● Exercise objective
Restate the entries below word for word, leaving nothing out.

START Task material

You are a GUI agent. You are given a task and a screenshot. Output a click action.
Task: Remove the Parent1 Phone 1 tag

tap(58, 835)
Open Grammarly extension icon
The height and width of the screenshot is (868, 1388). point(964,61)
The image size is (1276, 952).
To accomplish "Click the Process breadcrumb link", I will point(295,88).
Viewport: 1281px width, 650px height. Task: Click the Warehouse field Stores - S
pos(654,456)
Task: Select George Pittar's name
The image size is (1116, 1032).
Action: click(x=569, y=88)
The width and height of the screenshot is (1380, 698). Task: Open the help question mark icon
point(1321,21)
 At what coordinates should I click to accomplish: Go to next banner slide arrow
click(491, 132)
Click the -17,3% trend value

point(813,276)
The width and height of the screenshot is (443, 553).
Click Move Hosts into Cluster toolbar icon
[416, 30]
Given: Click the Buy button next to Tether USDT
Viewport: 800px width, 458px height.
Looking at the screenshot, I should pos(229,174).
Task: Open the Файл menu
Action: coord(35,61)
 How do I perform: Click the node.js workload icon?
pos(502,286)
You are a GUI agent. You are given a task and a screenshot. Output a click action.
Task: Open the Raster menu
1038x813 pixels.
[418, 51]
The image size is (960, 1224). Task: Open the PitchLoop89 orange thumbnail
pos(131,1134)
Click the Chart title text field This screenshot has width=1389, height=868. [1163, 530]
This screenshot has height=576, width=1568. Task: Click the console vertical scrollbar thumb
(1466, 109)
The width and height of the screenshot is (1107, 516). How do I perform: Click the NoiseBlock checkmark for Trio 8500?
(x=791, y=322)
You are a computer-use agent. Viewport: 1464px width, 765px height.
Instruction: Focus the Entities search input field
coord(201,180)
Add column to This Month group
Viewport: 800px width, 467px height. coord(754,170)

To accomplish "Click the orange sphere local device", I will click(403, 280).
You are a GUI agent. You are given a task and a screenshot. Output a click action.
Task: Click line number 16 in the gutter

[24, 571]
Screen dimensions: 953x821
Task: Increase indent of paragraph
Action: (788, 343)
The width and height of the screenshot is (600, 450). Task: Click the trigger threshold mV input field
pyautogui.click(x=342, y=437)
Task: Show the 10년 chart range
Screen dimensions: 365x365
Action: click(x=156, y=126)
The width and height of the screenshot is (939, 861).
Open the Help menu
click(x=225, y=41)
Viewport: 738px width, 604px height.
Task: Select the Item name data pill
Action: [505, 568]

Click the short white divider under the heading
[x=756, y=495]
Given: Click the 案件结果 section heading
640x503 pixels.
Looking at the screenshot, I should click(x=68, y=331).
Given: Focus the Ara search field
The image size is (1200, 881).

END Task material

● Result for this exercise
You are a GUI agent. You are given a task and a screenshot. Output a click action.
Task: Remove the Parent1 Phone 1 tag

tap(58, 835)
Open Grammarly extension icon
The height and width of the screenshot is (868, 1388). point(964,61)
The image size is (1276, 952).
To accomplish "Click the Process breadcrumb link", I will point(295,88).
Viewport: 1281px width, 650px height. Task: Click the Warehouse field Stores - S
pos(654,456)
Task: Select George Pittar's name
The image size is (1116, 1032).
Action: click(x=569, y=88)
The width and height of the screenshot is (1380, 698). Task: Open the help question mark icon
point(1321,21)
 At what coordinates should I click to accomplish: Go to next banner slide arrow
click(491, 132)
Click the -17,3% trend value

point(813,276)
The width and height of the screenshot is (443, 553).
Click Move Hosts into Cluster toolbar icon
[416, 30]
Given: Click the Buy button next to Tether USDT
Viewport: 800px width, 458px height.
Looking at the screenshot, I should pos(229,174).
Task: Open the Файл menu
Action: coord(35,61)
 How do I perform: Click the node.js workload icon?
pos(502,286)
You are a GUI agent. You are given a task and a screenshot. Output a click action.
Task: Open the Raster menu
1038x813 pixels.
[418, 51]
The image size is (960, 1224). Task: Open the PitchLoop89 orange thumbnail
pos(131,1134)
Click the Chart title text field This screenshot has width=1389, height=868. [1163, 530]
This screenshot has height=576, width=1568. Task: Click the console vertical scrollbar thumb
(1466, 109)
The width and height of the screenshot is (1107, 516). How do I perform: Click the NoiseBlock checkmark for Trio 8500?
(x=791, y=322)
You are a computer-use agent. Viewport: 1464px width, 765px height.
Instruction: Focus the Entities search input field
coord(201,180)
Add column to This Month group
Viewport: 800px width, 467px height. coord(754,170)

To accomplish "Click the orange sphere local device", I will click(403, 280).
You are a GUI agent. You are given a task and a screenshot. Output a click action.
Task: Click line number 16 in the gutter

[24, 571]
Screen dimensions: 953x821
Task: Increase indent of paragraph
Action: (788, 343)
The width and height of the screenshot is (600, 450). Task: Click the trigger threshold mV input field
pyautogui.click(x=342, y=437)
Task: Show the 10년 chart range
Screen dimensions: 365x365
Action: click(x=156, y=126)
The width and height of the screenshot is (939, 861).
Open the Help menu
click(x=225, y=41)
Viewport: 738px width, 604px height.
Task: Select the Item name data pill
Action: [505, 568]

Click the short white divider under the heading
[x=756, y=495]
Given: Click the 案件结果 section heading
640x503 pixels.
Looking at the screenshot, I should click(x=68, y=331).
Given: Focus the Ara search field
The image size is (1200, 881).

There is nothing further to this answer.